A qualidade da carne é fator fundamental para o sucesso de sua receita. É importante saber escolher, seja no açougue ou no mercado. De acordo com o consultor técnico em carnes da Bertin Alimentos, Carlos Henrique Silveira, a carne in natura deve ter cor vermelho-cereja brilhante; porém, quando ela for embalada a vácuo – embalagem sem oxigenação que evita a proliferação de bactérias - a coloração amarronzada é normal.
Se a compra for realizada em um supermercado, vale lembrar que a carne é o último produto a ser colocado no carrinho de compras, porque a oscilação de temperatura influi na vida útil do alimento.
Um ponto que merece atenção é a condição de higiene do local e do balcão refrigerado. A exposição do produto e a temperatura de armazenamento também devem ser observadas.
Uma das dúvidas mais recorrentes é se a carne bovina pode ser congelada. Carlos Silveira afirma ser possível, porém é indicado congelar na própria embalagem.
Assim como qualquer outro alimento, a maneira correta de descongelar é deixar na parte inferior da geladeira. Para que não haja proliferação de bactérias é bom não deixar a carne em temperatura ambiente.

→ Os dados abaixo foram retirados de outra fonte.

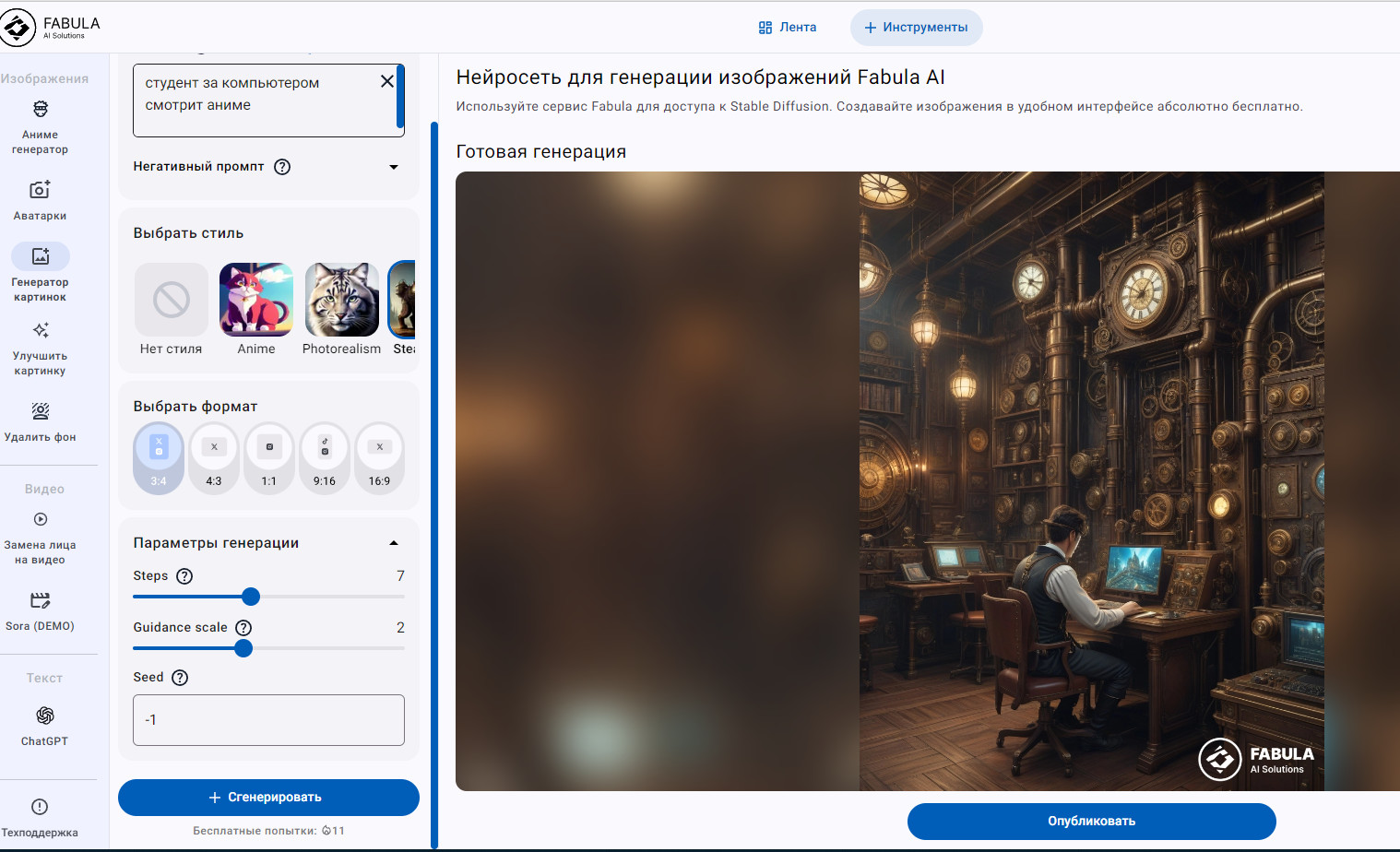The image size is (1400, 852).
Task: Select the 1:1 square format
Action: click(269, 458)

Outra dica valiosa é não retorná-la à refrigeração, pois as oscilações de temperatura, além de reduzirem a vida útil do produto, ainda alteram a cor, o sabor e a textura da carne.

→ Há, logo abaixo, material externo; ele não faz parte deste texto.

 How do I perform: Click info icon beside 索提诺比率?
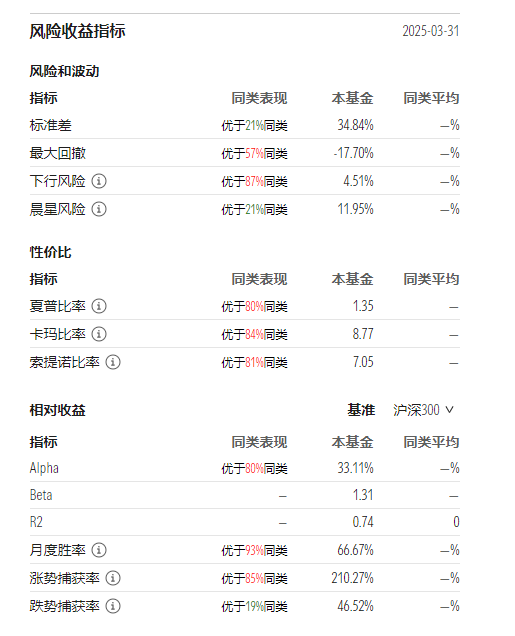113,362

O corte tem de ser feito sempre a favor das fibras da carne. Assim, você evitará que ela endureça e se resseque na hora do preparo.
O tempero varia de acordo com o gosto de cada pessoa. No churrasco, o ideal é usar somente sal grosso.
Carlos Silveira, consultor técnico em carnes da Bertin Alimentos, afirma que a quantidade de carne varia de acordo com os acompanhamentos a serem servidos na refeição. Em um churrasco, calcula-se 500g por adulto e 300g por criança. Para uma refeição comum o chef Mark Kwaks, do restaurante Frontera, calcula de 200 a 250g por pessoa.
O preparo da carne bovina requer alguns cuidados. O chef do restaurante Frontera, o holandês Mark Kwaks, ensina que ao fritar um filé mignon, por exemplo, o ideal é que a panela esteja bem quente.
Um truque é misturar à manteiga um pouquinho de óleo, já que este ajuda a aumentar ainda mais a temperatura. Dessa forma, as fibras da carne se fecham e evitam a saída de sangue e o conseqüente ressecamento dela. Quando ela estiver ao ponto na frigideira, baixe um pouco o fogo ou, se preferir, enrole no papel alumínio e deixe no fogo por mais cinco a 10 minutos antes de servir.
Já para os ensopados, Mark aconselha a jamais adicionar água ou qualquer outro líquido frio sobre a carne, pois ela levará mais tempo para ficar macia. “Até o vinho deve ser esquentado um pouco”, afirma o chef.
Os grelhados ficam mais gostosos se a carne for mantida a aproximadamente 20cm do fogo. Além disso, Mark diz que a chama deve estar na coloração vermelha. “A dica é ir rodando a carne enquando ela cozinha”, diz.
O segredo do sabor da carne de gado é temperá-la. O chef costuma usar sal grosso, pimenta-do-reino branca, alho e cebola. Nos ensopados, o tempero deve ser colocado um pouco antes de prepará-lo. No churrasco o apropriado é acrescentar somente sal depois, já que ele retira o sangue e deixa a carne seca. Vinagre deve ser utilizado em cortes duros, ideais para serem cozidos; a medida é duas ou três colheres de vinagre para cada quilo de carne.
A chef Monica Sky, do Studio do Sabor, aconselha a não temperar a carne de véspera, pois este procedimento pode desidratá-la. Segundo ela, o ideal é colocar todos os temperos e adicionar o sal instantes antes de grelhar, assar ou cozinhar.
Uma grande dica da chef para garantir a maciez e suculência é “selar” a carne, ou seja, dourar a sua superfície em gordura muito quente, evitando a perda de seus sucos naturais. Para evitar a perda dos tais sucos naturais, outro truque é não espetar o bife quando frita, mas usar uma pinça.
Monica ainda ensina como dar mais sabor às receitas. Em almôndegas ou bolinhos, ela acrescenta alcaparras. As carnes assadas ganham um toque especial se forem cobertas ao final da preparação com manteiga aromatizada, que se obtém misturando 100g de manteiga em temperatura ambiente com ervas frescas picadas de sua preferência, a exemplo de alecrim, tomilho e orégano.
Para preparar a picanha, Monica começa assando com a gordura para cima, porque evita a perda da sua umidade natural e nutrientes, além deixá-la ainda mais suculenta e macia.